Question
Comment comprendre en tant que chrétien progressiste l’histoire du pauvre Lazare et du mauvais riche ? (Luc 16:19-31)
Réponse de Jim Burklo
Dans la Vulgate, la traduction de la Bible en latin, l’homme riche de la parabole est appelé Dives (le Riche). Le pauvre Lazare mendie les miettes de la table de Dives. À sa mort, Dives est envoyé aux enfers (comme disaient les Grecs) et Lazare entre dans le « sein d’Abraham ». Voici l’interprétation qu’en donnait Martin Luther King :
« Dives est l’homme blanc qui refuse de dépasser le fossé de la ségrégation afin d’élever son frère noir à la pleine citoyenneté. Car il pense que la ségrégation fait partie intégrante des structures de l’univers.
Dives est le brahmane indien qui refuse de dépasser le fossé qui le sépare de son frère, car il pense que le système des castes est un élément fondamental de l’univers.
Dives est le spéculateur libéral américain qui ne cherche pas à combler le gouffre économique qui le sépare du travailleur, car il trouve naturel que certains vivent dans un luxe extravagant tandis que d’autres végètent dans une pauvreté lamentable.
Le péché de Dives n’était pas sa cruauté envers Lazare, mais dans son refus de combler le fossé du malheur qui les séparait.
Le péché de Dives n’était pas sa richesse, qui n’avait rien de mal en soi. Il était dans le fait qu’il n’utilisait pas sa fortune pour combler le fossé qui sépare l’extrême richesse de la pauvreté consternante. »
Je ne saurais dire mieux. Ces paroles de Martin Luther King sonnent aussi juste aujourd’hui que lorsqu’il les a prononcées en 1955. La parabole de Jésus était, elle-même ancienne, lorsqu’il l’a prononcée en Galilée : la tradition prophétique d’Israël a toujours été d’exhorter les riches à se préoccuper des pauvres et de leurs besoins et une histoire analogue circulait dans l’Égypte antique.
On sera évidemment saisi par l’image de l’enfer que Jésus utilise dans ce passage mais on notera que la formule évangélique moderne d’« accepter Jésus comme son Seigneur et Sauveur personnel » pour éviter l’enfer n’est pas mentionnée : Il suffit, pour accéder au « sein d’Abraham » de suivre la loi de Moïse et les appels des prophètes.
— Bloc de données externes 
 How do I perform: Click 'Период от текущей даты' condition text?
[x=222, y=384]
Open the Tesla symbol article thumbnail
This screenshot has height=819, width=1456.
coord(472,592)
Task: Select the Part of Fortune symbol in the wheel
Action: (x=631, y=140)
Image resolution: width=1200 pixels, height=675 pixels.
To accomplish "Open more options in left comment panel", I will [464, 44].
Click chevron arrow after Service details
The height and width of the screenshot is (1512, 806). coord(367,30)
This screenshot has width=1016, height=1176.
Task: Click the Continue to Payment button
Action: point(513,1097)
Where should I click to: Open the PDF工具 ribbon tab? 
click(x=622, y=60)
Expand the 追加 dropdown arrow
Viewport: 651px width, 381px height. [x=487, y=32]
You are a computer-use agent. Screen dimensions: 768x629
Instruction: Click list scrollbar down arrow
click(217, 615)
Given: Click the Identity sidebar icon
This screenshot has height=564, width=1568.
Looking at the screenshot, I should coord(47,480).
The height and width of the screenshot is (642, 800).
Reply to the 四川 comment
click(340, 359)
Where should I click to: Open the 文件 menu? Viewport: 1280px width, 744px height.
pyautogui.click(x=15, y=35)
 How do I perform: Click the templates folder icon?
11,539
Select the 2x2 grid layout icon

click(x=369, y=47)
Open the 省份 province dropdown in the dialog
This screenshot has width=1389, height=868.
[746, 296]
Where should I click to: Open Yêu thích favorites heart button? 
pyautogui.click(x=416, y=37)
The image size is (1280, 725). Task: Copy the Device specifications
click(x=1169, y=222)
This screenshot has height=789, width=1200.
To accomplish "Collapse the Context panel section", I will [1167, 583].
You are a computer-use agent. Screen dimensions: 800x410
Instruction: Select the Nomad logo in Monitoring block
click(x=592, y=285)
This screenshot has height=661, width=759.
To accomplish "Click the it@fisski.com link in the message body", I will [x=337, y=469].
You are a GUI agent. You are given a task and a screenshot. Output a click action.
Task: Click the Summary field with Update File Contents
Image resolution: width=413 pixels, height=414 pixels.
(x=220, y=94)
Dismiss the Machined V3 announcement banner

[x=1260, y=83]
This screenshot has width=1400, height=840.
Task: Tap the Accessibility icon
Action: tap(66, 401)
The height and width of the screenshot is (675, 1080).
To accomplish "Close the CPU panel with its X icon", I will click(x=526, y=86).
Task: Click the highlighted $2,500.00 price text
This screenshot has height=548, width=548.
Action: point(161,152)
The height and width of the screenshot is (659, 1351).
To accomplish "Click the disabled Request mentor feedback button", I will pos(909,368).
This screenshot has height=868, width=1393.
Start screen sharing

Quant au « ciel » il n’est pas mentionné. Les images utilisées dans cette parabole ne sont pas des descriptions d’une vie après la mort qu’il faudrait prendre à la lettre.
Cette parabole doit être prise au sérieux : ce n’est pas seulement la charité traditionnelle qui nous est demandée mais notre engagement en faveur d’une amélioration des structures sociales et économiques dans lesquelles nous vivons.